--- Material for this task ---

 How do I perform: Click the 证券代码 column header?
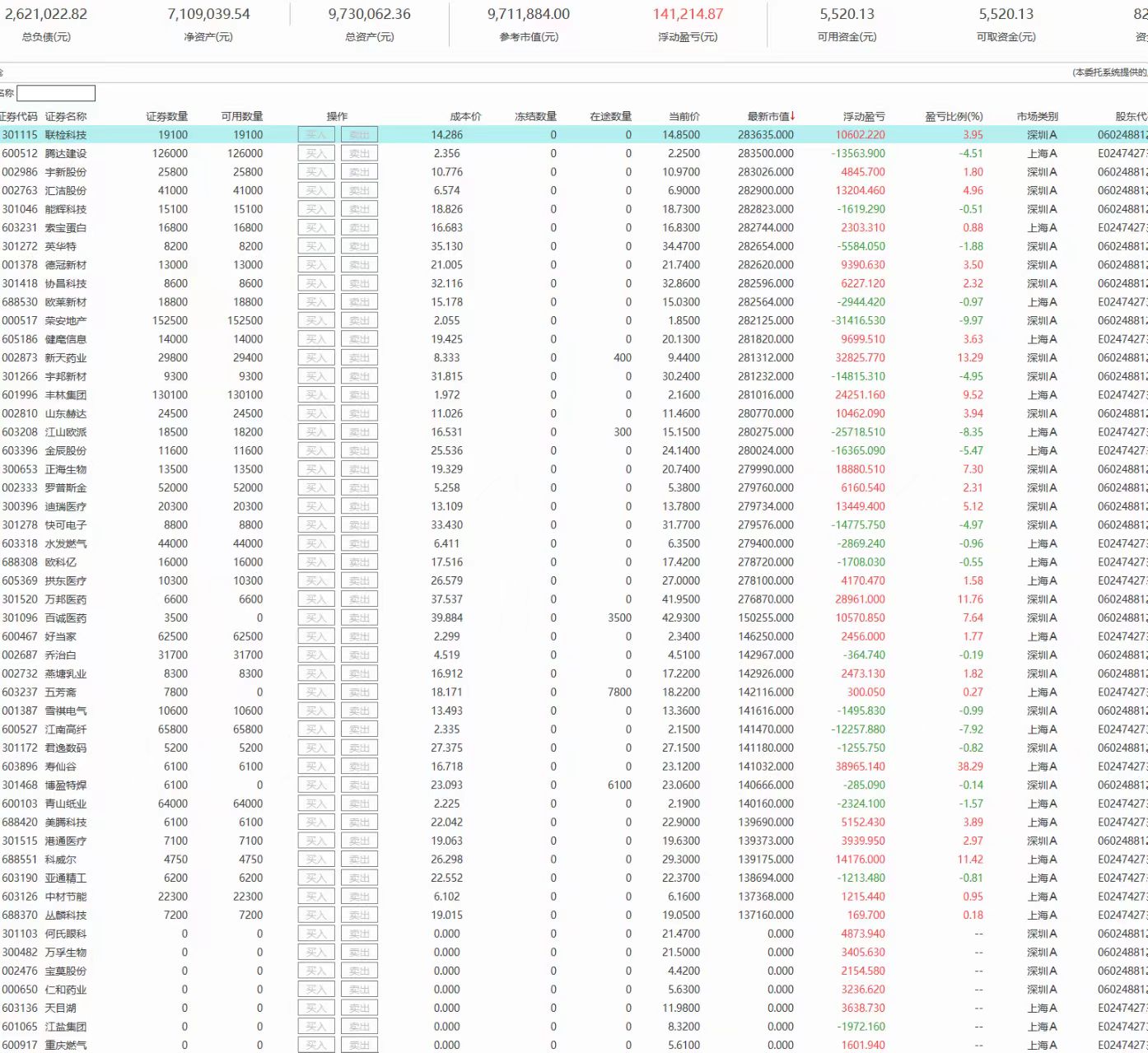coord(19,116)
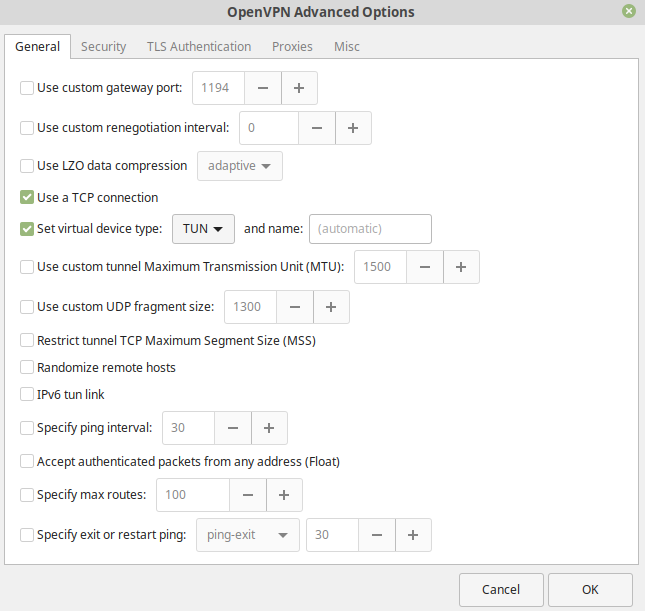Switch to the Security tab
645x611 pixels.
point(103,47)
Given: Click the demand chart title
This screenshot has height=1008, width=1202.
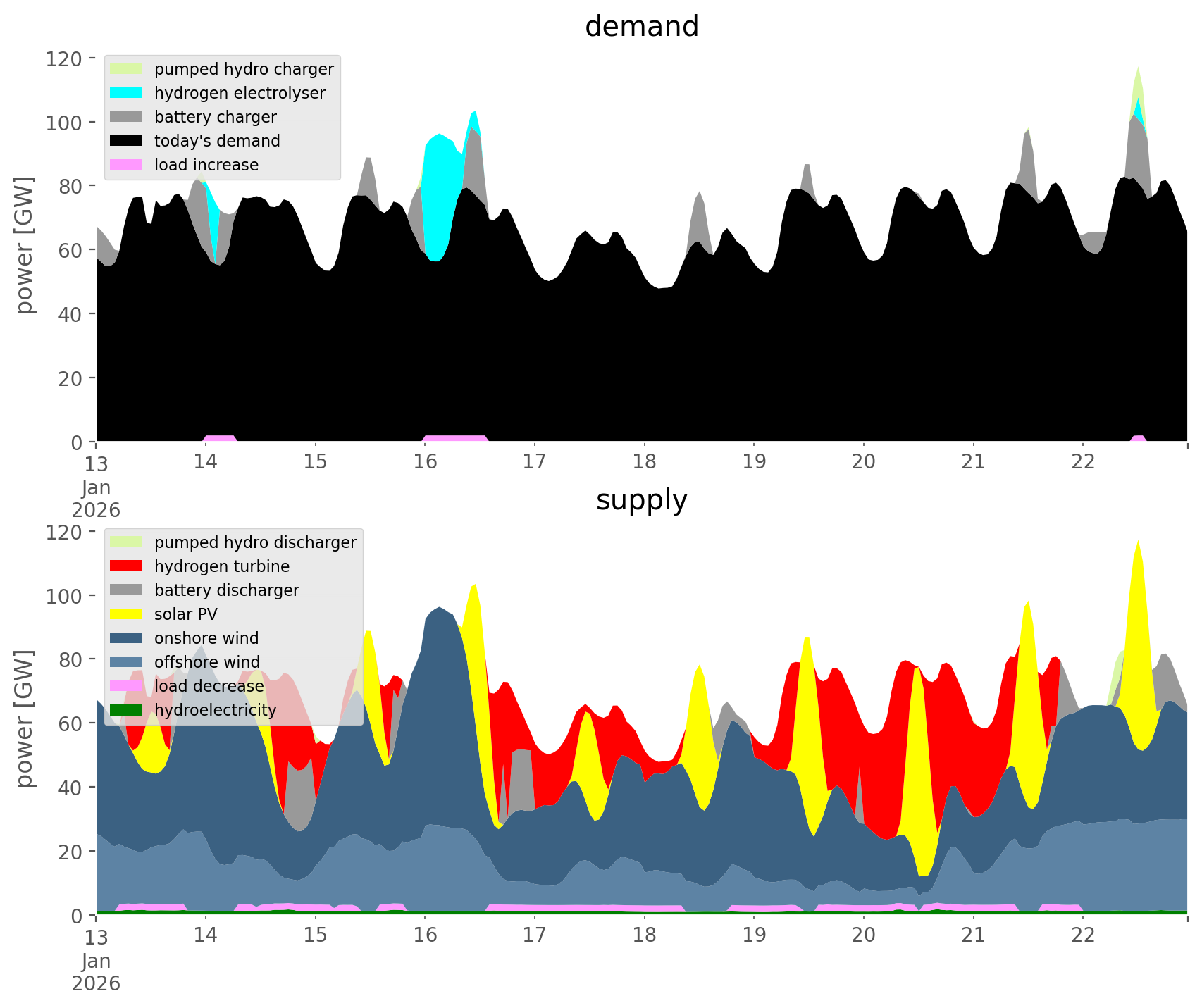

---

[Task instructions] Please reproduce the whole listing exactly; the pictures stay out.

[Response to this task]
 How do I perform: Click the 证券代码 column header?
coord(19,116)
Switch to the Security tab
645x611 pixels.
point(103,47)
Given: Click the demand chart title
This screenshot has height=1008, width=1202.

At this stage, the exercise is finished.